What you have to do
Among the lines of data below, reproduce only those from the one with "Given: Switch to Danh sách báo cáo tab" through the one with "Viewport: 729px width, 559px height.", exactly as they stand, both ends included.

Source records
:::

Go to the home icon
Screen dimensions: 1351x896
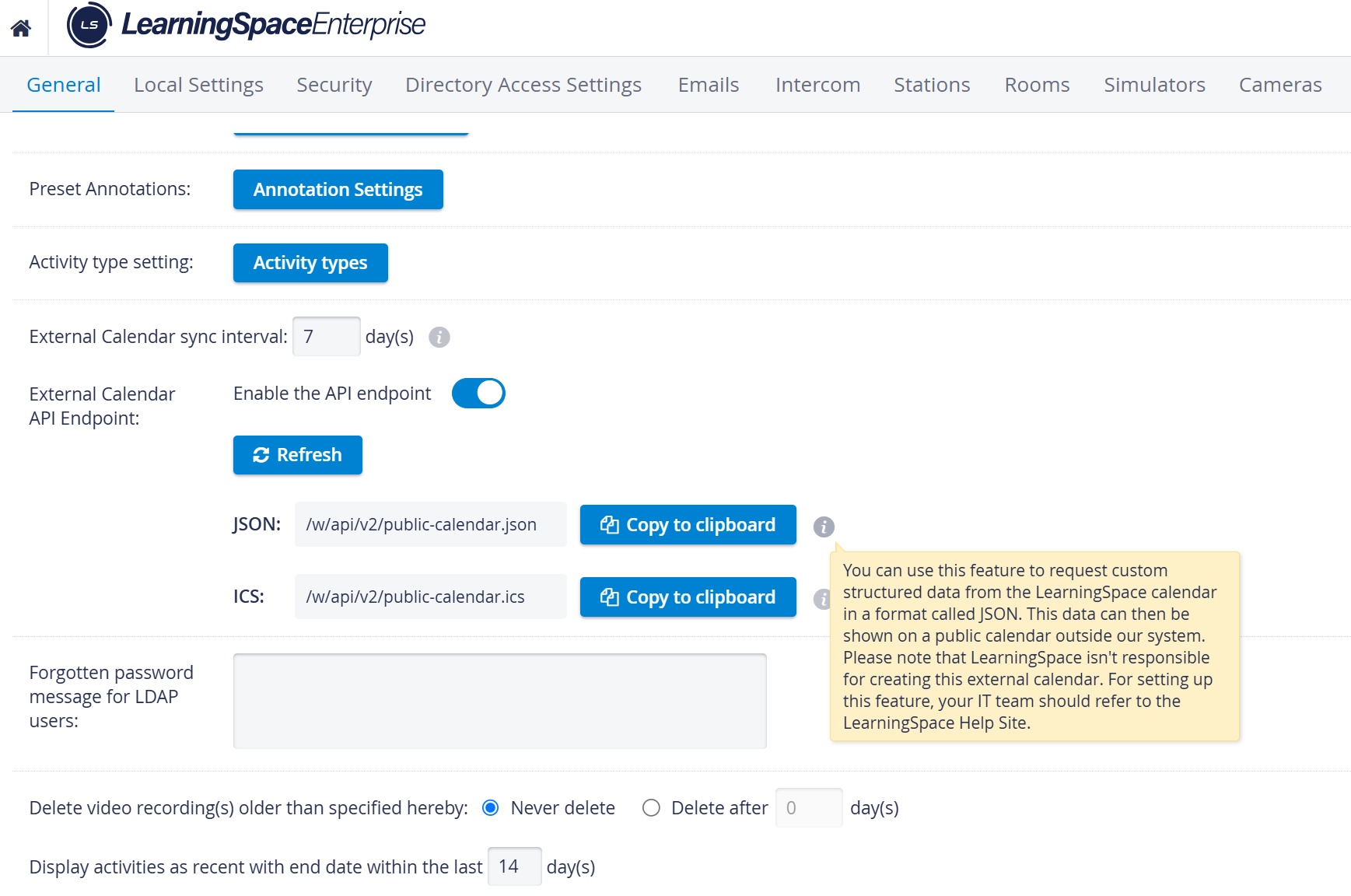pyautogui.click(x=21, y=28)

:::

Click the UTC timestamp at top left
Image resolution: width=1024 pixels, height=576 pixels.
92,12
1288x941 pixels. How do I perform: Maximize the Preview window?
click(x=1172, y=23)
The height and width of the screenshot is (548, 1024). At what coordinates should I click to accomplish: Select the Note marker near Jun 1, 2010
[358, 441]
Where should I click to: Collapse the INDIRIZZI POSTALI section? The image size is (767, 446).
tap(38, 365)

:::

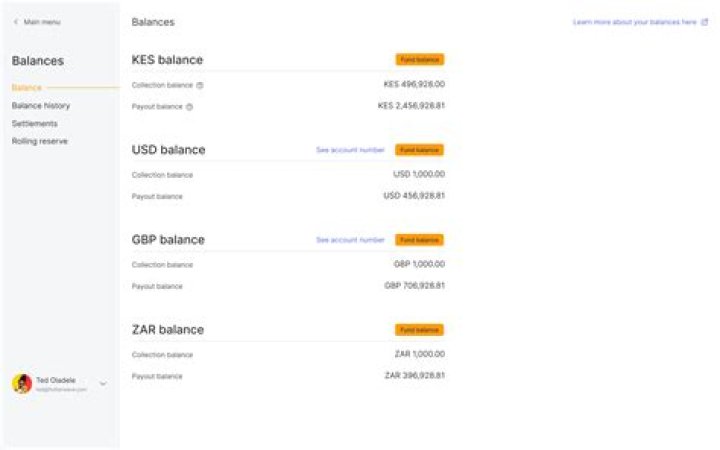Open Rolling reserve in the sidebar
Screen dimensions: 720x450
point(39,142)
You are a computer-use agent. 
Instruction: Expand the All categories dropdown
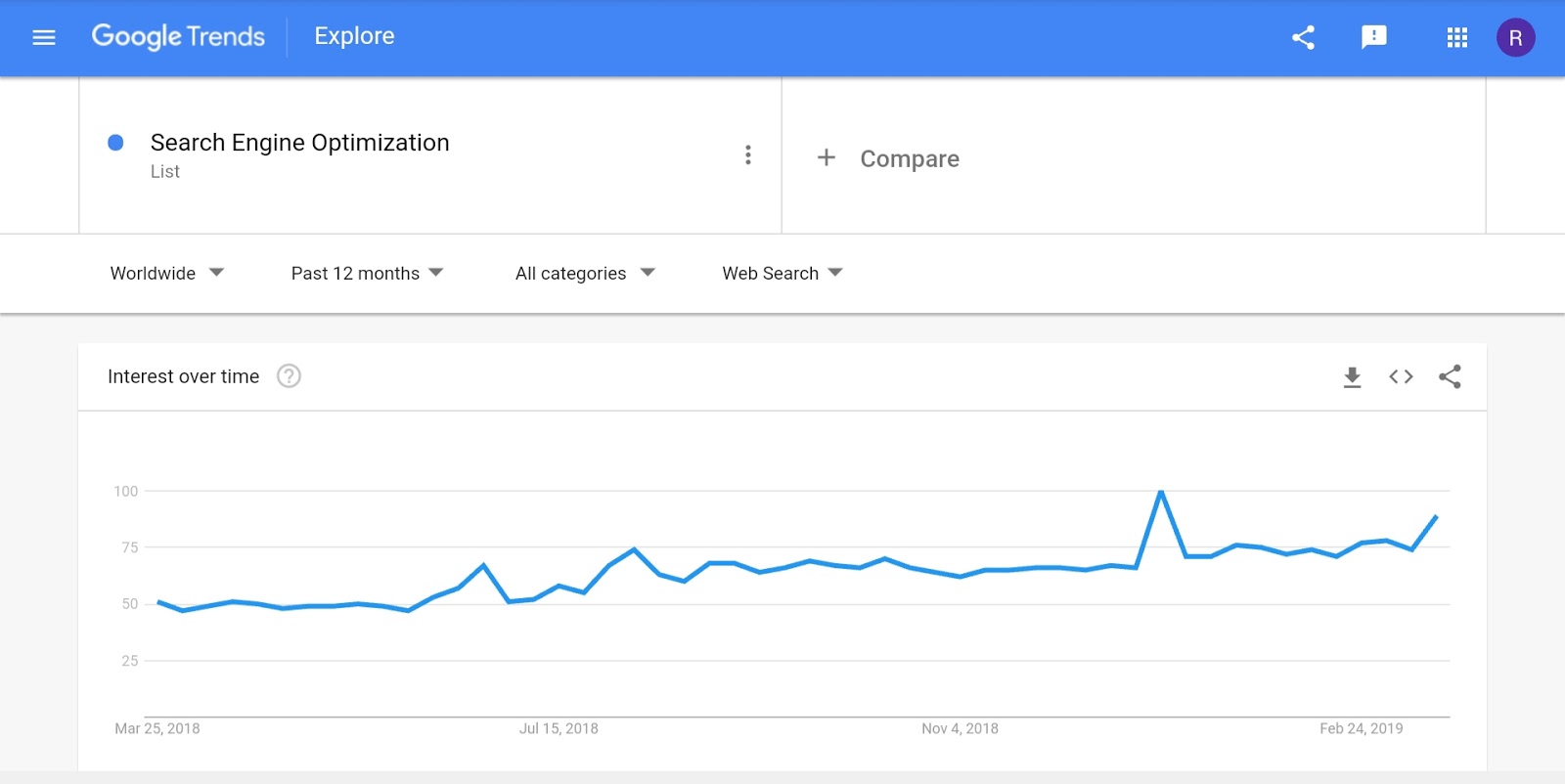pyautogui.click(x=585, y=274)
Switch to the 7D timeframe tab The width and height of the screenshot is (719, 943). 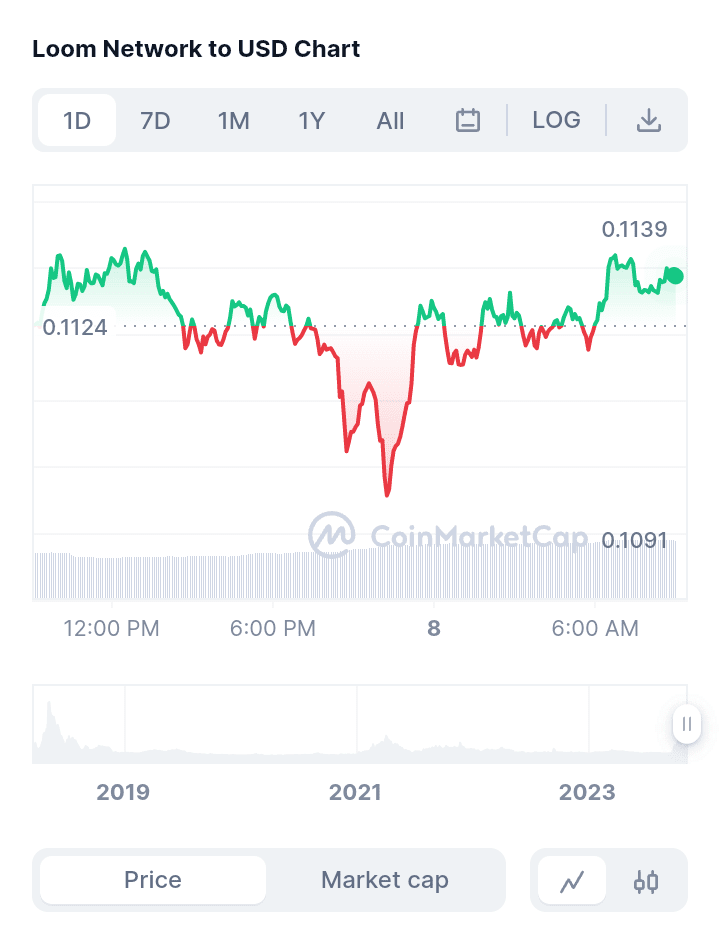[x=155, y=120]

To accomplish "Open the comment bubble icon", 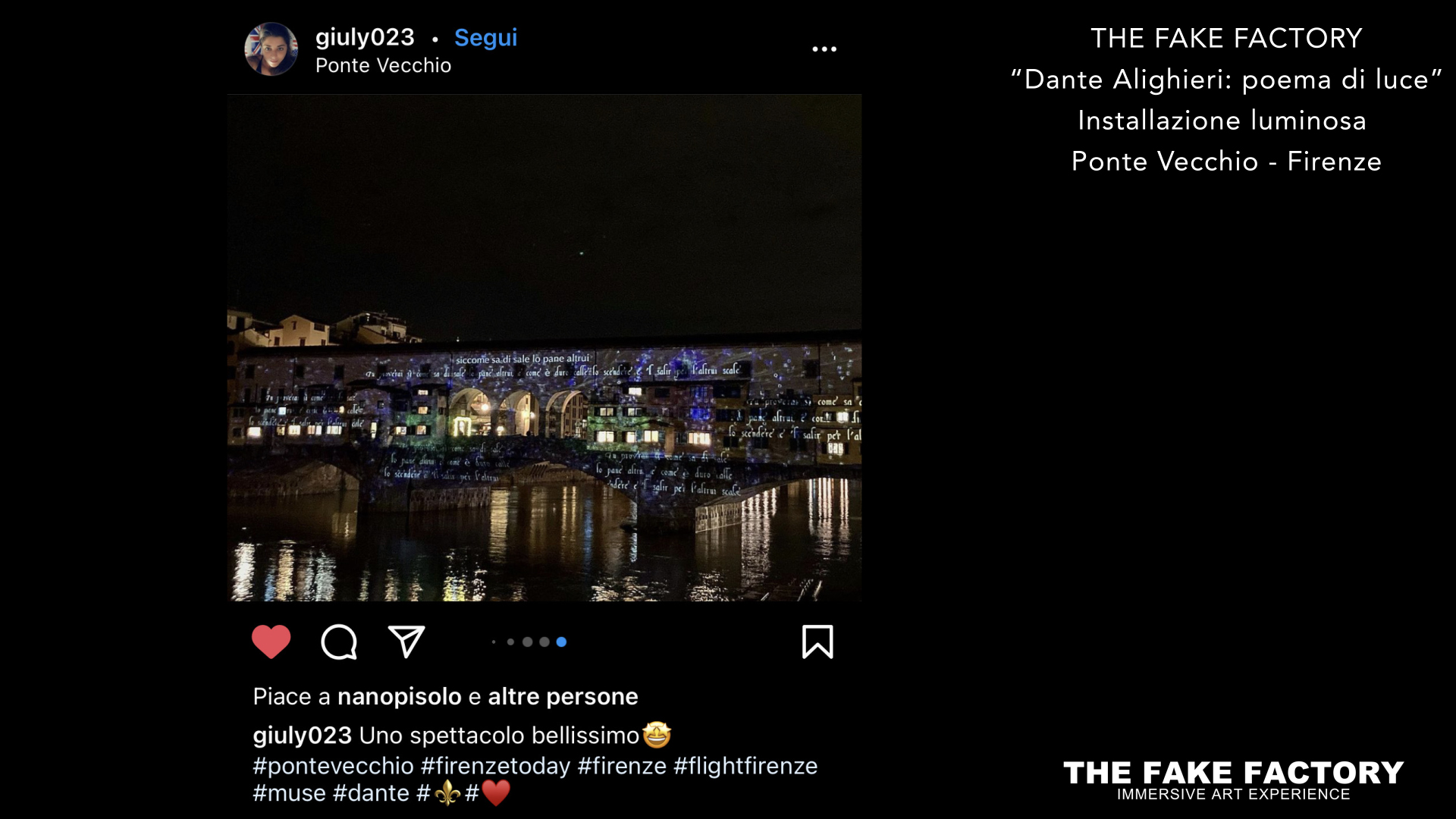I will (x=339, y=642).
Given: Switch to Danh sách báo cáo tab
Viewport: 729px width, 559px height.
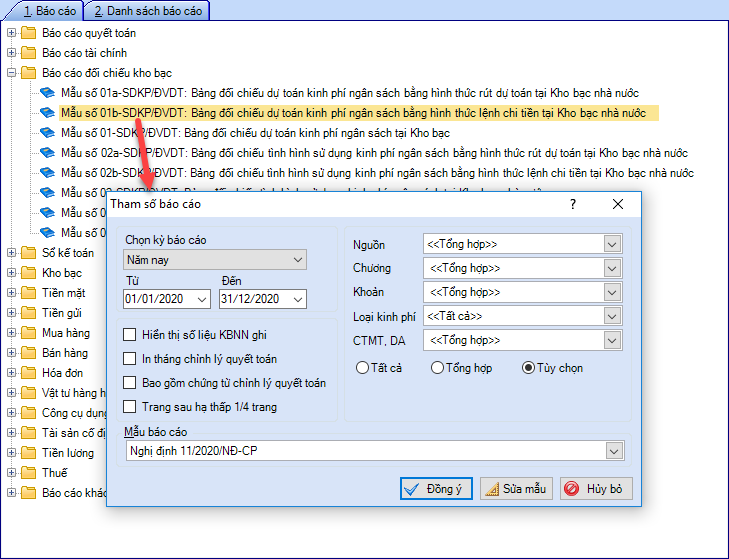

:::

Result of this exercise
Given: Switch to Danh sách báo cáo tab
Viewport: 729px width, 559px height.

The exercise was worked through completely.